L’ex-ministre Laya, accusée de l’entrée furtive en Espagne du leader du Polisario

HASSAN MISSBAH
أخبار دولية
HASSAN MISSBAH21 سبتمبر 2021آخر تحديث : منذ 4 أسابيع
L’ex-ministre Laya, accusée de l’entrée furtive en Espagne du leader du Polisario

L’ancienne ministre des Affaires étrangères Arancha Fernández Laya devra témoigner comme accusée de l’entrée furtive en Espagne du leader du Front Polisario, Brahim Gali . Le juge de Saragosse Rafael Lasala a ouvert une procédure il y a quatre mois, lorsqu’il a apprécié les preuves du crime dans cette opération planifiée par le gouvernement. Enquêter sur d’éventuels crimes de prévarication et de violation des lois frontalières.

L’accusation de l’ancien ministre est intervenue après la demande faite par les avocats qui exercent l’accusation populaire, après que le diplomate Camilo Villarino, qui était le directeur de cabinet de Laya, l’ait signalée dans une récente déclaration devant le juge. Villarino a été inculpé début août, après avoir avoué que c’était lui qui avait donné des instructions à l’état-major général de l’Air sur l’entrée furtive de Gali en Espagne. Et il y a une semaine, interrogé devant le juge, il a déclaré qu’il avait fait tout cela en suivant les instructions de González Laya. Mais il a averti qu’elle n’avait pas agi de sa propre initiative, vous n’avez pas agi de votre propre chef. La convocation de Laya en tant qu’accusé cherche à savoir d’où vient réellement l’ordre et, par conséquent, qui d’autre a participé au sein du gouvernement dans une affaire qui compromet Pedro Sánchez .

En juillet, le président a décidé de se passer de González Laya. Il l’a retirée du gouvernement et l’a remplacée par l’actuel ministre des Affaires étrangères, José Manuel Albares. Dès son entrée en fonction, ce dernier a également renoncé à Villarino comme directeur de cabinet.
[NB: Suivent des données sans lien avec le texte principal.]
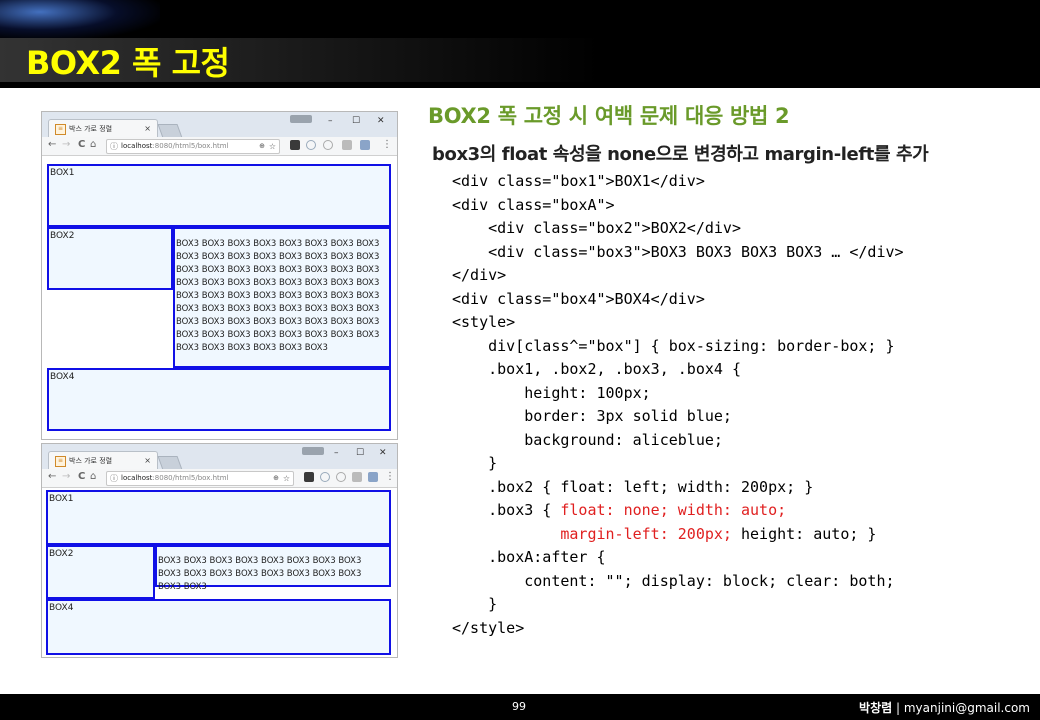 The height and width of the screenshot is (720, 1040). What do you see at coordinates (506, 510) in the screenshot?
I see `code-text: .box3 {` at bounding box center [506, 510].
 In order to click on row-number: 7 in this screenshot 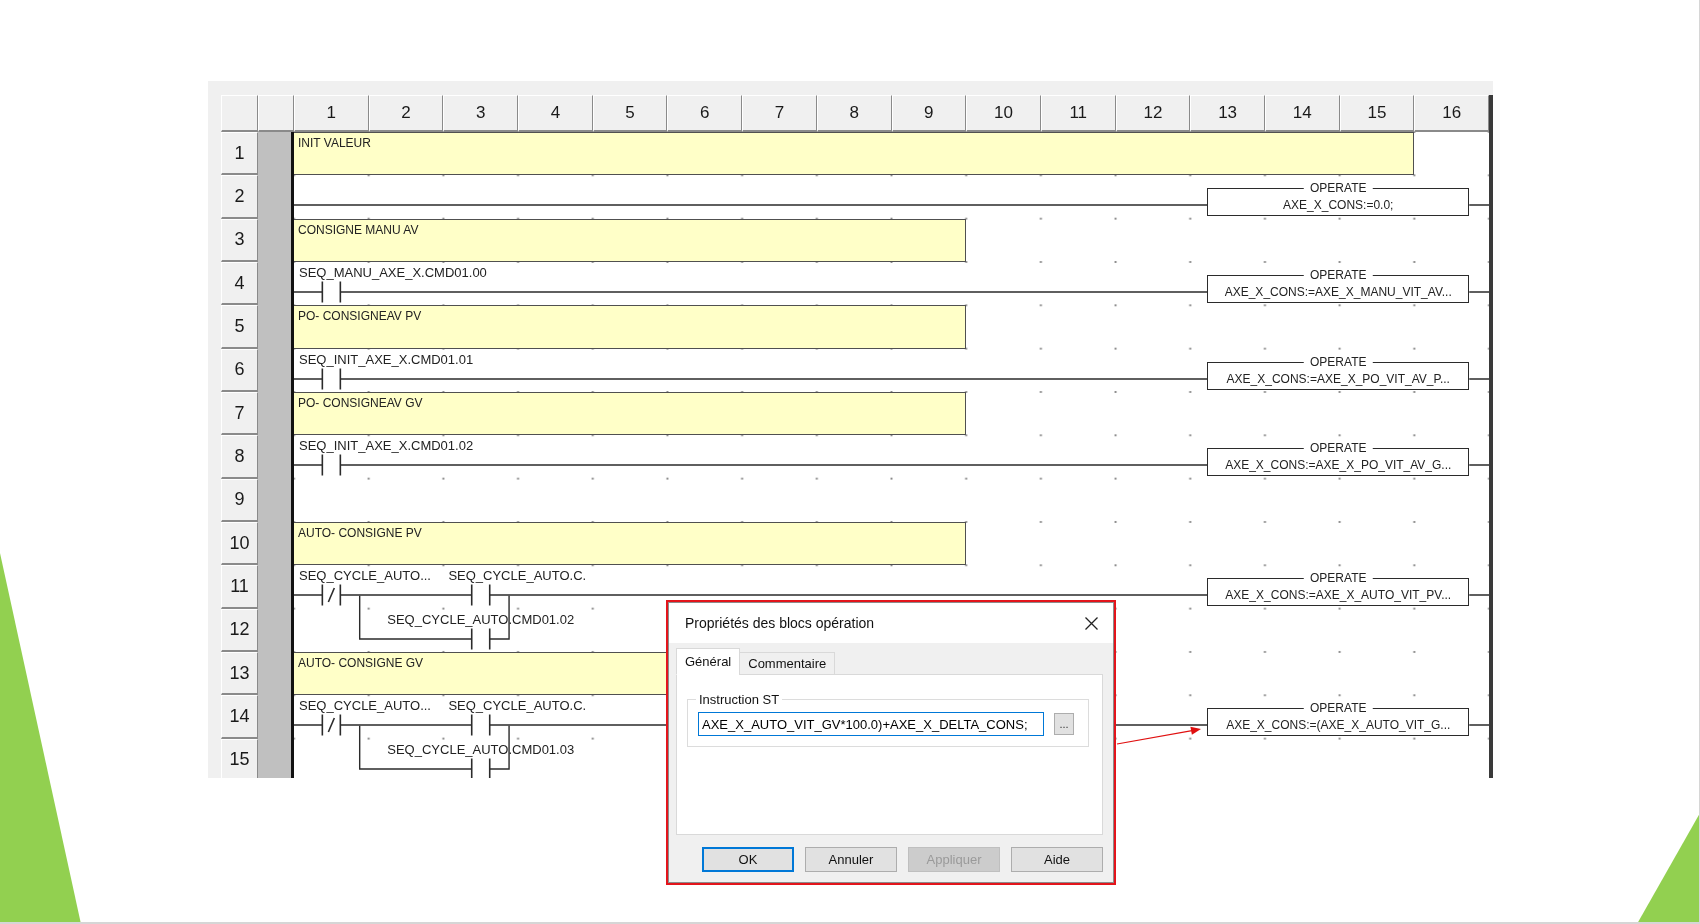, I will do `click(240, 414)`.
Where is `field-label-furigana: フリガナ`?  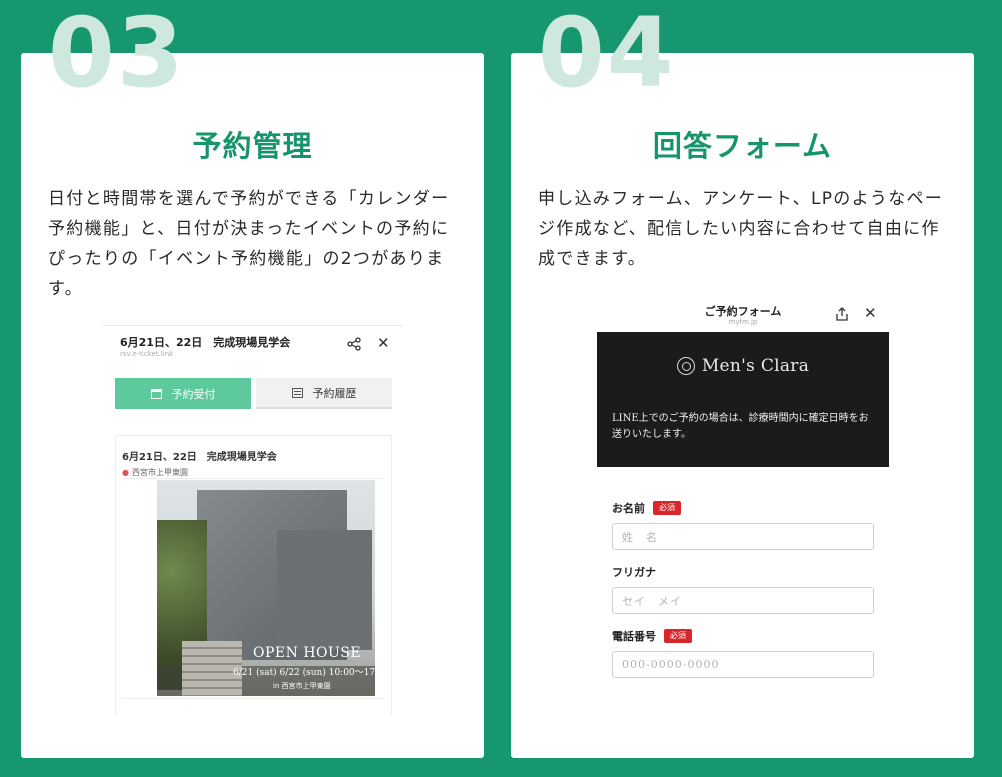 field-label-furigana: フリガナ is located at coordinates (634, 572).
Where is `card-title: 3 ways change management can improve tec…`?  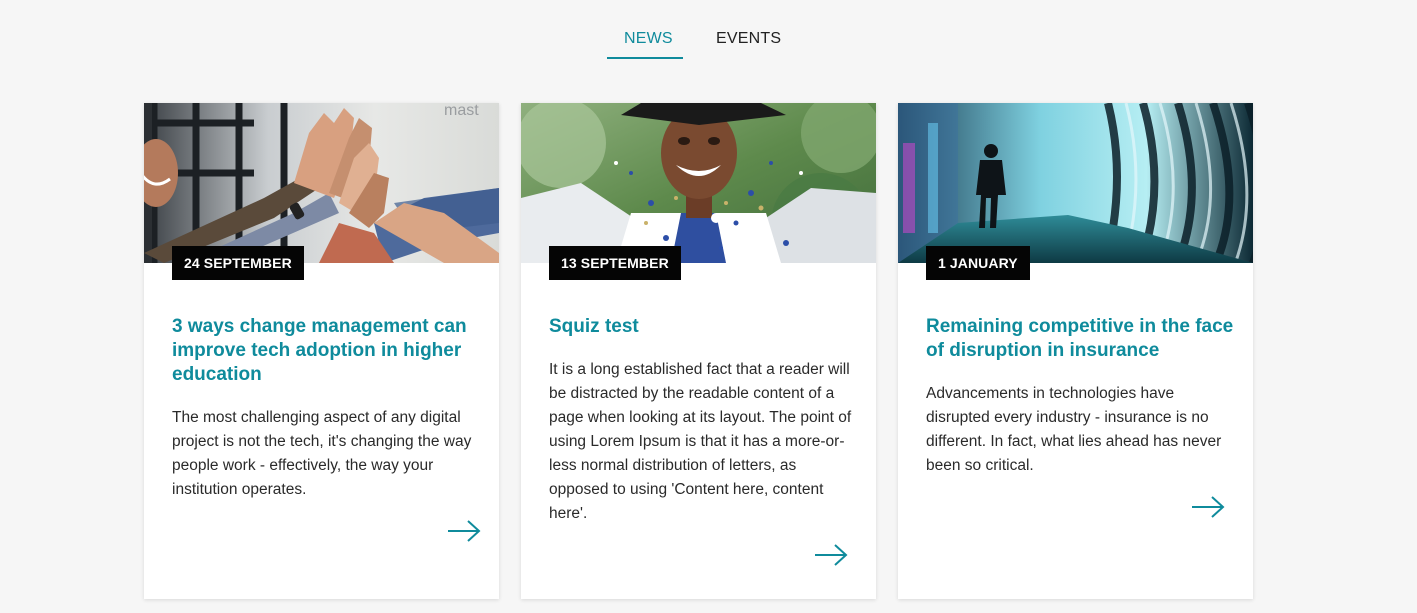 card-title: 3 ways change management can improve tec… is located at coordinates (327, 351).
En juillet, le président a décidé de se passer de González Laya. Il l’a retirée du gouvernement et l’a remplacée par l’actuel ministre des Affaires étrangères, José Manuel Albares. Dès son entrée en fonction, ce dernier a également renoncé à Villarino comme directeur de cabinet.

Gali est arrivé en Espagne dans un avion de la présidence algérienne. Il a atterri à la base aérienne de Saragosse et n’a pas été soumis au contrôle des passeports , de sorte qu’il n’y aurait aucune trace de son entrée en Espagne. Il a été transporté en ambulance à l’hôpital public de Logroño, où il est entré en civil sous une autre identité. Le 2 juin, il a quitté l’hôpital et est rentré en Algérie depuis l’aéroport de Pampelune, où il a embarqué sans être soumis non plus au contrôle des passeports et des documents . Lorsque Gali est entré dans notre pays, il a été impliqué dans des affaires pénales ouvertes par la justice espagnole, entre autres pour terrorisme et génocide.
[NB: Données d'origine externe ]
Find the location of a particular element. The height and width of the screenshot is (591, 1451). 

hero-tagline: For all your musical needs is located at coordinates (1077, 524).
L’enquête du juge Lasala a permis de découvrir la chaîne d’ordres que Villarino a émis avec la direction de l’armée de l’air . Plus précisément, avec qui à cette époque il était le deuxième chef d’état-major de l’Air, le lieutenant-général Francisco Javier Fernández Sánchez. Celui-ci était chargé de garantir que les instructions parviennent à la base de Saragosse. Peu de temps après, le gouvernement l’a promu : il a été nommé représentant militaire de l’Espagne auprès de l’OTAN et de l’UE, sa destination actuelle.

En plus du témoignage, le juge a recueilli les messages sur téléphone portable que Villarino et le lieutenant-général Fernández Sánchez ont échangés. Ils montrent comment le gouvernement a utilisé l’armée pour dissimuler l’entrée de Gali en Espagne.